41話 異世界生活の始まり⑧
賃貸契約の条件が決まった。
毎月の家賃は8万ゴールドとの事だったので、10年分の前払いを提案してみた。敷金やら保証金やらを含めて総額は1100万ゴールド。事前に借金の総額が1000万ゴールドと聞いていたのでそれで賄えるだろうと判断した。
へたに援助という体裁をとると彼女達の心境に恩義という概念が根強く残る。等価交換にすることで今後の精神的負担を少しでも減らしてあげたかった。
「本当に良いんですか?」
ターニャの母親が何度も確認をしてくるが手持ちのお金を考えるとそれほど痛手ではない。

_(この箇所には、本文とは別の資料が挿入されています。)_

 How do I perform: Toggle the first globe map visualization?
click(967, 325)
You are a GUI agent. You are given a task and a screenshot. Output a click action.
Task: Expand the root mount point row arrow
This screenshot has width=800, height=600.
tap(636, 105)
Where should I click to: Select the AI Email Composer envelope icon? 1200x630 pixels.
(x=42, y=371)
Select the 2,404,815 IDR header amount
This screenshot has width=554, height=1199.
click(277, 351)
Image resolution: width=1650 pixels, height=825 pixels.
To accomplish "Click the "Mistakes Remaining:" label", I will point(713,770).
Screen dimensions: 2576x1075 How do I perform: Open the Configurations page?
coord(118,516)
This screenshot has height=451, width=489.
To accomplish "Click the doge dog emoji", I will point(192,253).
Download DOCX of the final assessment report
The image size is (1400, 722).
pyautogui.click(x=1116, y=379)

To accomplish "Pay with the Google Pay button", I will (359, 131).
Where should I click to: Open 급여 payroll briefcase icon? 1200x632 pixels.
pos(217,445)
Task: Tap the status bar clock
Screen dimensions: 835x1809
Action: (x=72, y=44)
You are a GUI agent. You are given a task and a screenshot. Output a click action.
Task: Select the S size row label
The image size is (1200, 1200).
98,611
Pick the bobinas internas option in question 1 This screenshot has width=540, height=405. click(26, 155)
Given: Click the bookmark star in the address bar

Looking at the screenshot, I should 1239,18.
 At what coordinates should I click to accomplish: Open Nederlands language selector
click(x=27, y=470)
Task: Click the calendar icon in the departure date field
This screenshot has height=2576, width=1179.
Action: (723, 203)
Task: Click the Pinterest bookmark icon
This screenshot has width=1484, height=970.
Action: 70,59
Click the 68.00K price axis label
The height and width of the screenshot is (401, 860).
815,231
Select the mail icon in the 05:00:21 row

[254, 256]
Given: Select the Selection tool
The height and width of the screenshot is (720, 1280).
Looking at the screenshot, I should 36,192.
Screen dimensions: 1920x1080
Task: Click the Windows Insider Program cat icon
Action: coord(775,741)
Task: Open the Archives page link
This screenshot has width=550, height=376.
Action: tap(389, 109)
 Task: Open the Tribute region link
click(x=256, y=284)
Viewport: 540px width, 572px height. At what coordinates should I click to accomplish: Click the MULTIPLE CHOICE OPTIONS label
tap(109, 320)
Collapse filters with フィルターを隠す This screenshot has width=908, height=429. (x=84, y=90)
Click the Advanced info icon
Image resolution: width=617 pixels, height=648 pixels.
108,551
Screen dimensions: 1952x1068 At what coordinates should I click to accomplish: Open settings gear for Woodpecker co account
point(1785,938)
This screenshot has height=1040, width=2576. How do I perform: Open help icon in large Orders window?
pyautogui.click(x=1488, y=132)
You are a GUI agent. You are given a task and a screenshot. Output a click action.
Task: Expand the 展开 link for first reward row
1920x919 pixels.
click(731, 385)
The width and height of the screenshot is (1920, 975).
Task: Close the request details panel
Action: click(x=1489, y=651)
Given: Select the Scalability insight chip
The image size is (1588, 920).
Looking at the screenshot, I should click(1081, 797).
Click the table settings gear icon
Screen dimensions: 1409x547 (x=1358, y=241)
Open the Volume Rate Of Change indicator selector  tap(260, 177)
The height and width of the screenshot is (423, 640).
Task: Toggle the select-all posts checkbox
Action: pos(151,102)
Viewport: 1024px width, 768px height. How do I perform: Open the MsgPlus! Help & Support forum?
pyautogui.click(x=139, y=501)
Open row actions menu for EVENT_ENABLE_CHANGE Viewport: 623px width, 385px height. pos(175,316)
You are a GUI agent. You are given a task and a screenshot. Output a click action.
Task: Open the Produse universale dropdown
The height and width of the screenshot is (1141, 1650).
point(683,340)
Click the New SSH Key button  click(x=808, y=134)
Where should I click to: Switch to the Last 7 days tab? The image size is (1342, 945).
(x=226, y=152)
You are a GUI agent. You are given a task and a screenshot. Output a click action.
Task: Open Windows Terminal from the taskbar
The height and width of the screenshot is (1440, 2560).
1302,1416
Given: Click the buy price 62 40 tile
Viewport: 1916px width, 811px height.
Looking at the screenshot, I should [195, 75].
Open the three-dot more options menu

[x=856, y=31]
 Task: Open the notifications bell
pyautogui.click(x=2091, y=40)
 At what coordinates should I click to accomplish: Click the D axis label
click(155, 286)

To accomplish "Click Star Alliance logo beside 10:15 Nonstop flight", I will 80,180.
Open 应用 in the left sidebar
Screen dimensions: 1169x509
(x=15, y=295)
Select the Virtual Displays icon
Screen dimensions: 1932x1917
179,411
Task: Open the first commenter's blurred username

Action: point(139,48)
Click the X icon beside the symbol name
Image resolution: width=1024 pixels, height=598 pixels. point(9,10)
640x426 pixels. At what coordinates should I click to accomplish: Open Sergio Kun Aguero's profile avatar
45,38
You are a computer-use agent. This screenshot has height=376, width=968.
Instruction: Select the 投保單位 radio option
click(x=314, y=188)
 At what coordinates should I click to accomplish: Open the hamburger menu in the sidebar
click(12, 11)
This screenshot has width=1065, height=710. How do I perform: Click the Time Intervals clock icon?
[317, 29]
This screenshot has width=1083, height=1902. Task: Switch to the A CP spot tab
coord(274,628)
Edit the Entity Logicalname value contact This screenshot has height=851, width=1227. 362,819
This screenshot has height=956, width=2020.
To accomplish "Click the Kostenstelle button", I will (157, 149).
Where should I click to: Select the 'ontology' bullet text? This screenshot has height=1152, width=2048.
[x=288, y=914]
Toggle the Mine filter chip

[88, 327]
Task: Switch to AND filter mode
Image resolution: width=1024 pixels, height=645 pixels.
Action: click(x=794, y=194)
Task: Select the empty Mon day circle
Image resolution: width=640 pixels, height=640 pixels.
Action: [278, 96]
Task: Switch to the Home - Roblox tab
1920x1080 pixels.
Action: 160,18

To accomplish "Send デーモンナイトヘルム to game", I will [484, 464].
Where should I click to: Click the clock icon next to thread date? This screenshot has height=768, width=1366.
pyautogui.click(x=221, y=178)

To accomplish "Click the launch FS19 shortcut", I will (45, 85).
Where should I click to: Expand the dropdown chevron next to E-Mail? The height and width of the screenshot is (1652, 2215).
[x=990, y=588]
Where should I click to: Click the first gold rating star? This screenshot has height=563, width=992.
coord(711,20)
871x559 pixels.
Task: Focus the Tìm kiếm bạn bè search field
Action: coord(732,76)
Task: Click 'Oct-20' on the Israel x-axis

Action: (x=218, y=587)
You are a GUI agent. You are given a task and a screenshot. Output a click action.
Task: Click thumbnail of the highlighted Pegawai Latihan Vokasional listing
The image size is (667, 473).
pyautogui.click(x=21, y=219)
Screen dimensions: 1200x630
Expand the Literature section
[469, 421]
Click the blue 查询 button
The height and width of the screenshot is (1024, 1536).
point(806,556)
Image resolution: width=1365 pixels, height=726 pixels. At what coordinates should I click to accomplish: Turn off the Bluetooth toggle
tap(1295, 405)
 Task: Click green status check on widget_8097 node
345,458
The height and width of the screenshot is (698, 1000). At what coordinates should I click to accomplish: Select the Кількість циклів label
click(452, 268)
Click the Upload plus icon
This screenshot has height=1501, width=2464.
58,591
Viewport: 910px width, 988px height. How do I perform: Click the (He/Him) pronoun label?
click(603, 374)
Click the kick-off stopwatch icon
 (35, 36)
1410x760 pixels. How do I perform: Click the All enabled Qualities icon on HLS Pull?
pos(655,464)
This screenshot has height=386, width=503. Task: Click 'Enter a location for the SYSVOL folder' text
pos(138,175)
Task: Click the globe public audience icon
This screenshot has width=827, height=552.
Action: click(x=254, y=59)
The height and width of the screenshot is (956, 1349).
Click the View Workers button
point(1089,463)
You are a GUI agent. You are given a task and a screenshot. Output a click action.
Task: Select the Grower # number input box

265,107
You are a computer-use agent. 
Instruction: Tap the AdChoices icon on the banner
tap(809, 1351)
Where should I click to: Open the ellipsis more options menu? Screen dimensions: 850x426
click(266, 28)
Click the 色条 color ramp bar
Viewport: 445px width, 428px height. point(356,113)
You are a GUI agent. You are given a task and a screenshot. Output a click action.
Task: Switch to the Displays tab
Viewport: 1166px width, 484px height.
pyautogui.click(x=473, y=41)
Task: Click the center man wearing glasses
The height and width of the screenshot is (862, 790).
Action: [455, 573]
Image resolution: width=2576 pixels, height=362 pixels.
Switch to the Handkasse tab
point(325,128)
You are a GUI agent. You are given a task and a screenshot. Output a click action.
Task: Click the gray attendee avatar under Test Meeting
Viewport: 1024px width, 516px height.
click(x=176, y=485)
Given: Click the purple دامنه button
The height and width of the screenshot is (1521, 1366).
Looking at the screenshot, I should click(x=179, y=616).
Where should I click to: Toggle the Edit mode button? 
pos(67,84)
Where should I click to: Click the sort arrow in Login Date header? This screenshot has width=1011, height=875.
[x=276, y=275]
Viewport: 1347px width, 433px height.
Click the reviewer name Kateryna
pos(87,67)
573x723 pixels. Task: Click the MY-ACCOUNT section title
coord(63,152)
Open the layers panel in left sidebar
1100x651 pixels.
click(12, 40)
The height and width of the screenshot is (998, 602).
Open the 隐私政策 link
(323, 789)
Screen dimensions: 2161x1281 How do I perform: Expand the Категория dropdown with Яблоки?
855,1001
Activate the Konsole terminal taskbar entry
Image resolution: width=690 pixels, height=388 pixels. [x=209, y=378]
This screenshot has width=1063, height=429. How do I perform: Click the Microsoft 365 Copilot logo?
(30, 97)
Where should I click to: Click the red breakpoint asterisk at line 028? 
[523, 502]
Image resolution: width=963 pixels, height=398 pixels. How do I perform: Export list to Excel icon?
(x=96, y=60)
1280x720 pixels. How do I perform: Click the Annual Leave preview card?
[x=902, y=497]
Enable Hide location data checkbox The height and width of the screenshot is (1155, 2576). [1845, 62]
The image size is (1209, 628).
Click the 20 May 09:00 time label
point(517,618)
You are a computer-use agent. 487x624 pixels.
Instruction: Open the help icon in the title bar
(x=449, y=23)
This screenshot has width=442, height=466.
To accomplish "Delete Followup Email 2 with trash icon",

「当分はここを拠点に動くので大丈夫です。こちらも早く住む所が決まって助かりましたよ。」
本当に10年もここで暮らすのか?と問われると正直わからない。
でも、拠点として確保しておくのはマイナスにはならないだろう。エージェントの職務でも何ヵ所もの拠点を持ち、状況により使い分けていた。
緊急避難場所や休息の取れる場所は貴重なのだ。
それに美味しい食事というのはこれ以上にない活力につながる。
住居と食事の問題が同時に解決したと思えば高い出費ではない。
賃貸契約と貸金業者への返済手続きを同じ日程で行うことに決めた。
後者との手続きには俺が立ち会うことを伝えると、母親と弟は深々と頭を下げ、ターニャは瞳を潤ませながら感謝の言葉を告げてきた。
一通りの話を終えて店を出た。
周囲に害意のある存在は感じられない。金貸し業者がターニャ達に余計な手を出す心配は今夜のところはないだろう。
得体の知れないランクSスレイヤーを見極めてから行動しないと自分が潰される破目に陥る。
そう感じているはずだ。
リルに聞いた話では、スレイヤーは尊敬の念だけではなく、畏怖の存在と感じる一般人も少なくはないらしい。
魔物や魔族から身を守ってくれる存在ではあるが、同時に絶対的強者でもある。特にランクがA以上ともなると超人扱いだ。
そのようなバックボーンがあるからこそ、金貸し業者のようなやつらには脅威として写るのだ。